For WICONA, one of Europe’s leading aluminium systems company, new materials mean new possibilities. Employing designers from outside the traditional world of construction, they have developed a prototype for a curtain wall using no rectangular shapes, with material options such as wood and polycarbonate, and incorporating strips of LED light. Primo was chosen as WICONA’s development partner for the creation of the polycarbonate profiles in the system.
More functionality built into facades
The new curtain wall system is part of the new WICTEC 50 evo COLLECTION, and is a direct response to a trend towards higher functionality in facades in buildings.
The term WICTEC 50 evo COLLECTION stands for a multiplicity in design. Facade profiles do not always have to be square. Thanks to six different profile shapes, architects now have the option to create individual looks for facade fronts and to give buildings completely new faces.
However, few façade developers realise the possibilities that arise with new materials and a more active use of colour and light to create stunning architectural effects. WICONA wanted to challenge this way of thinking, and for that they needed a creative and experienced development partner.
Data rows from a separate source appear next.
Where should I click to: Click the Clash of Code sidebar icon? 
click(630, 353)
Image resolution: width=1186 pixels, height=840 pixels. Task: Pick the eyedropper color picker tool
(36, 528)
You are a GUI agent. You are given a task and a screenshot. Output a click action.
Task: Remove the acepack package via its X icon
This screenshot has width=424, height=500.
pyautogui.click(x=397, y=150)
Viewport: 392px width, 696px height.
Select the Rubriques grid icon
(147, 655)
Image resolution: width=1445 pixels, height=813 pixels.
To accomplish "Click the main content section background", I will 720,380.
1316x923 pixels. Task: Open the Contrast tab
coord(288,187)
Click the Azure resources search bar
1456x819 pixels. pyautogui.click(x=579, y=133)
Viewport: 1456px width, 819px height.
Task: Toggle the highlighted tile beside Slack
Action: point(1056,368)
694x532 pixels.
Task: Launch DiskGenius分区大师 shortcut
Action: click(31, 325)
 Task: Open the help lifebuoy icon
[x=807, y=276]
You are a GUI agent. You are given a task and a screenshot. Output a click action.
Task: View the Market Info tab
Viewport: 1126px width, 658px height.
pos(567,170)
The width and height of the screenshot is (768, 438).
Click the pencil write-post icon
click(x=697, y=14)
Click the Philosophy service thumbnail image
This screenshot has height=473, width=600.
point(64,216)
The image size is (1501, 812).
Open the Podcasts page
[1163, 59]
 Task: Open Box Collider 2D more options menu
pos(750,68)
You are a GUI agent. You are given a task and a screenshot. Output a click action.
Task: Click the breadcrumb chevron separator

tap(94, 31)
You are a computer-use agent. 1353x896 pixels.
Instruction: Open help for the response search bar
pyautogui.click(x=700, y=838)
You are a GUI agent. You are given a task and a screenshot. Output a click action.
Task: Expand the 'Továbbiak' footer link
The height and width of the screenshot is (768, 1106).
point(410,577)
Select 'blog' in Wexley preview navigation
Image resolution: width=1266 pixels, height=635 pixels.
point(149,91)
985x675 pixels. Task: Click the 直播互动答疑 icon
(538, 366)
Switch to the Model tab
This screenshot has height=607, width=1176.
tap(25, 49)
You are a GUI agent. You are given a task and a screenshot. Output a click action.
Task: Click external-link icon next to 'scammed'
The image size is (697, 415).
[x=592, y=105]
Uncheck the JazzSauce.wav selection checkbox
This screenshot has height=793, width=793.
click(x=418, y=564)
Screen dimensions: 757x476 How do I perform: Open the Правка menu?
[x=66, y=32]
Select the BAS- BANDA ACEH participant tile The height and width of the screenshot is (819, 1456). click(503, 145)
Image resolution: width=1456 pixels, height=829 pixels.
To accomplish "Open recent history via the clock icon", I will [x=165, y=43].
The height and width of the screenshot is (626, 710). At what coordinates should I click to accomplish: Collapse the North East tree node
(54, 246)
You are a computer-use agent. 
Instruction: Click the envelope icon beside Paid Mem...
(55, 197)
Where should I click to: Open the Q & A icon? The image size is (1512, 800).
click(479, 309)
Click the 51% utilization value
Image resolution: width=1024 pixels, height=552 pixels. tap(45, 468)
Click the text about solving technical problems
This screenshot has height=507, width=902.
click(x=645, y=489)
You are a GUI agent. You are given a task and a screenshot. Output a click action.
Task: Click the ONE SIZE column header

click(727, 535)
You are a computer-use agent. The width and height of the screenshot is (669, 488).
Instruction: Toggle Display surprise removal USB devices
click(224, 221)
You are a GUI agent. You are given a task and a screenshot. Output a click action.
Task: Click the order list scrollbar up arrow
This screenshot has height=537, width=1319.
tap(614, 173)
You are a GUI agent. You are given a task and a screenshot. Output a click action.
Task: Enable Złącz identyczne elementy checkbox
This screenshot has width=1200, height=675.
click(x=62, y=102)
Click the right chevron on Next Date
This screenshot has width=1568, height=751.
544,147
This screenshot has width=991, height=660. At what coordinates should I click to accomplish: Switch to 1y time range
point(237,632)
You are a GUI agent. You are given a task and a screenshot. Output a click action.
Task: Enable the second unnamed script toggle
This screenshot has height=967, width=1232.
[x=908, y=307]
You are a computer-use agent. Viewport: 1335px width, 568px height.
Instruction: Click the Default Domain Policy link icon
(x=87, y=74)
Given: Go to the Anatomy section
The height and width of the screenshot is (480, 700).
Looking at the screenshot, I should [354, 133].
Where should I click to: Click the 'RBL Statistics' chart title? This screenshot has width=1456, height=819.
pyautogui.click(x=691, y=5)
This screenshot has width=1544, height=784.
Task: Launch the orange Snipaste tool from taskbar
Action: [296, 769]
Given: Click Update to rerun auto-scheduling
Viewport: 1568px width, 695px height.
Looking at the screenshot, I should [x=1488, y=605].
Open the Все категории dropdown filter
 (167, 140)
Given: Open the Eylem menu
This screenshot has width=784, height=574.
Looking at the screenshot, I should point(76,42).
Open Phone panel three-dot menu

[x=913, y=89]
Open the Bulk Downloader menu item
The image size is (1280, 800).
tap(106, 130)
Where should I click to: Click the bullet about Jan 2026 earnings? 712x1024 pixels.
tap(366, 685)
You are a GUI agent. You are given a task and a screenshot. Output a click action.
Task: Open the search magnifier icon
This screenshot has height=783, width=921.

Creating the city of the future
Stefan Schmidt, product manager at WICONA, explains: “We provide solutions for designing the city of the future. We want to show our customers that we can help them realise their wildest dreams in terms of design freedom – to let them play with colour, shade, shapes and materials. WICTEC evo DESIGN FASSADE is an excellent example for this and it also is the highlight of WICONA’s new COLLECTION.
It allows for integration, both interior and exterior, of LED bands and thus for the creation of stunning indirect light effects. We found the perfect opportunity to present this concept at the BAU trade show in Munich, which was just months away. So the pressure was on from day one.”
Finding the right development partner
Christian Mack, who is project manager in the development team at WICONA in Ulm, went looking for a collaboration partner with the capacity and the knowhow to move extremely fast in developing a brand new profile: “We could see from Primo’s website that they promised fast solutions and fast prototyping, and that they had the expertise in plastics extrusion which we needed. So we thought, let’s put them to the test. And they performed exactly as promised.”
In August 2016, WICONA made contact with Frank Henning, Primo’s key account manager for the windows & doors industry in Germany, and a meeting was soon arranged. “It was clear that we had the right person and the right company,” says Mr. Mack. “The collaboration ran smoothly from day one, and the roles were clearly defined.”
A translucent polycarbonate profile
For Primo, the task was clear: To develop the tools and dies to create a prototype profile with very exacting characteristics. The profile was to be made from translucent polycarbonate, because behind it sits a row of LED lights that must blend into one, seamless strip of light. Therefore, the material must be able to optically diffuse the light in precisely the right way, regardless of the colour of light. At the same time, the profile must be able to withstand the ravages of time and weather – and lastly, it must live up to strict fire regulations.
Delivering on a tight schedule
From pre-study to first drawings and finally to a fully functional prototype, the deadline was extremely tight: Less than 12 weeks. Normally, the production of extrusion tools can easily take this long, but Primo pooled all its resources across borders and came up with the solution and the tools with time to spare. For instance, all tooling was constructed in Finland. This meant that the designers and builders at WICONA could get to work on schedule and get their prototype ready to meet the architects at BAU in January 2017.
“We received the response we had hoped for,” says Stefan Schmidt. “The architects and designers who were shown our model all said pretty much the same thing: That we have shown them the way to the future. It’s been a real turning point.”
In fact, the success of the new WICTEC 50 evo façade system’s reception now means that WICONA intends to go into full-scale production of the system as soon as the system has been technically approved – a system which will transform the way our cities look and work in the future.
This is how WICONA builds the city of the future.